# [EXERCISE DIRECTIONS]
An exact restatement of every record is required.

# [SUPPLIED DATA]
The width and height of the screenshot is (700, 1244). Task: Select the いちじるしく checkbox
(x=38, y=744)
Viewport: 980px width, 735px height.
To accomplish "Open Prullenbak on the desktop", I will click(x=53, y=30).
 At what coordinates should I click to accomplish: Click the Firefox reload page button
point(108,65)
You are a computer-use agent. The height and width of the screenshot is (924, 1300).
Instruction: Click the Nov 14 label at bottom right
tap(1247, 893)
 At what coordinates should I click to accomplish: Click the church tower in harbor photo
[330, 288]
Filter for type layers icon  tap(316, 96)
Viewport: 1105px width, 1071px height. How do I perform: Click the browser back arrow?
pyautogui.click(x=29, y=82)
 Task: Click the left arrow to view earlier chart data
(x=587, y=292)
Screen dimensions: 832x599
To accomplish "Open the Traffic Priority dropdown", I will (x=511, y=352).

# [FINISHED EXERCISE]
The width and height of the screenshot is (700, 1244). Task: Select the いちじるしく checkbox
(x=38, y=744)
Viewport: 980px width, 735px height.
To accomplish "Open Prullenbak on the desktop", I will click(x=53, y=30).
 At what coordinates should I click to accomplish: Click the Firefox reload page button
point(108,65)
You are a computer-use agent. The height and width of the screenshot is (924, 1300).
Instruction: Click the Nov 14 label at bottom right
tap(1247, 893)
 At what coordinates should I click to accomplish: Click the church tower in harbor photo
[330, 288]
Filter for type layers icon  tap(316, 96)
Viewport: 1105px width, 1071px height. How do I perform: Click the browser back arrow?
pyautogui.click(x=29, y=82)
 Task: Click the left arrow to view earlier chart data
(x=587, y=292)
Screen dimensions: 832x599
To accomplish "Open the Traffic Priority dropdown", I will (x=511, y=352).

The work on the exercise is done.